[What is being asked]
Reproduce the data below, replacing every occurrence of "search" with "query" and leaving everything else unchanged.

[Provided records]
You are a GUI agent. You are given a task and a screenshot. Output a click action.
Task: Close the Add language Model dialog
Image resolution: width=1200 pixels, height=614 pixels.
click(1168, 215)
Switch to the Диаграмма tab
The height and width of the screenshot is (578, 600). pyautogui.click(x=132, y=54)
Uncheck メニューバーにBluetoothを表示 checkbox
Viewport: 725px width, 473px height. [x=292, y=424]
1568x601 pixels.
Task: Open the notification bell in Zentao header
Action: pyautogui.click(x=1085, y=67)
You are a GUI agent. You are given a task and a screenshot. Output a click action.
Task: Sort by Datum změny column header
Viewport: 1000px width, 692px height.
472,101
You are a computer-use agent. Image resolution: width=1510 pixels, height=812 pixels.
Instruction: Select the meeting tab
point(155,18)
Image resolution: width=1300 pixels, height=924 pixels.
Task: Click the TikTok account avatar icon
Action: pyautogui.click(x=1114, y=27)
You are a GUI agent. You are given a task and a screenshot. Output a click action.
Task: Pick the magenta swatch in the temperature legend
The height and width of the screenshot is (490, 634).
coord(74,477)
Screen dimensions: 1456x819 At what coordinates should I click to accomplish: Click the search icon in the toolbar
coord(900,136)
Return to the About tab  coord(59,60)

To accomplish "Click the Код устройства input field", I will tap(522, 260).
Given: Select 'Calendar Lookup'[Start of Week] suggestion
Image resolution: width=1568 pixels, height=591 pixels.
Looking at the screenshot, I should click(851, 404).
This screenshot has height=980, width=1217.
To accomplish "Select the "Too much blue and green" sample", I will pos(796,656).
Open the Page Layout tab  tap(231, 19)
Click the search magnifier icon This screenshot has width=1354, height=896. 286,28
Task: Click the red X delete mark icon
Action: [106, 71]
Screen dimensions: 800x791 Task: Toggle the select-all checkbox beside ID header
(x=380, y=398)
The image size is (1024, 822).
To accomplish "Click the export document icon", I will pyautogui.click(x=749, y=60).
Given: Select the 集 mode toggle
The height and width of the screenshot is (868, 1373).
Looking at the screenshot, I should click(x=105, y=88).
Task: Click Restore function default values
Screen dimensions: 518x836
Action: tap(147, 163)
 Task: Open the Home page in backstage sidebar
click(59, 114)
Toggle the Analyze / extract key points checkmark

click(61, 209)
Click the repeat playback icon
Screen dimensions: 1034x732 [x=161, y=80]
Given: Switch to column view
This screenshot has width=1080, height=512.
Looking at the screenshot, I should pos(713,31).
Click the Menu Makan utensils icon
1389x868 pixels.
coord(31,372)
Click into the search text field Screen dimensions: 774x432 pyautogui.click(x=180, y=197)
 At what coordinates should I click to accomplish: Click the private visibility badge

[Full answer]
You are a GUI agent. You are given a task and a screenshot. Output a click action.
Task: Close the Add language Model dialog
Image resolution: width=1200 pixels, height=614 pixels.
click(1168, 215)
Switch to the Диаграмма tab
The height and width of the screenshot is (578, 600). pyautogui.click(x=132, y=54)
Uncheck メニューバーにBluetoothを表示 checkbox
Viewport: 725px width, 473px height. [x=292, y=424]
1568x601 pixels.
Task: Open the notification bell in Zentao header
Action: pyautogui.click(x=1085, y=67)
You are a GUI agent. You are given a task and a screenshot. Output a click action.
Task: Sort by Datum změny column header
Viewport: 1000px width, 692px height.
472,101
You are a computer-use agent. Image resolution: width=1510 pixels, height=812 pixels.
Instruction: Select the meeting tab
point(155,18)
Image resolution: width=1300 pixels, height=924 pixels.
Task: Click the TikTok account avatar icon
Action: pyautogui.click(x=1114, y=27)
You are a GUI agent. You are given a task and a screenshot. Output a click action.
Task: Pick the magenta swatch in the temperature legend
The height and width of the screenshot is (490, 634).
coord(74,477)
Screen dimensions: 1456x819 At what coordinates should I click to accomplish: Click the query icon in the toolbar
coord(900,136)
Return to the About tab  coord(59,60)

To accomplish "Click the Код устройства input field", I will tap(522, 260).
Given: Select 'Calendar Lookup'[Start of Week] suggestion
Image resolution: width=1568 pixels, height=591 pixels.
Looking at the screenshot, I should click(851, 404).
This screenshot has height=980, width=1217.
To accomplish "Select the "Too much blue and green" sample", I will pos(796,656).
Open the Page Layout tab  tap(231, 19)
Click the query magnifier icon This screenshot has width=1354, height=896. 286,28
Task: Click the red X delete mark icon
Action: [106, 71]
Screen dimensions: 800x791 Task: Toggle the select-all checkbox beside ID header
(x=380, y=398)
The image size is (1024, 822).
To accomplish "Click the export document icon", I will pyautogui.click(x=749, y=60).
Given: Select the 集 mode toggle
The height and width of the screenshot is (868, 1373).
Looking at the screenshot, I should click(x=105, y=88).
Task: Click Restore function default values
Screen dimensions: 518x836
Action: tap(147, 163)
 Task: Open the Home page in backstage sidebar
click(59, 114)
Toggle the Analyze / extract key points checkmark

click(61, 209)
Click the repeat playback icon
Screen dimensions: 1034x732 [x=161, y=80]
Given: Switch to column view
This screenshot has width=1080, height=512.
Looking at the screenshot, I should pos(713,31).
Click the Menu Makan utensils icon
1389x868 pixels.
coord(31,372)
Click into the query text field Screen dimensions: 774x432 pyautogui.click(x=180, y=197)
 At what coordinates should I click to accomplish: Click the private visibility badge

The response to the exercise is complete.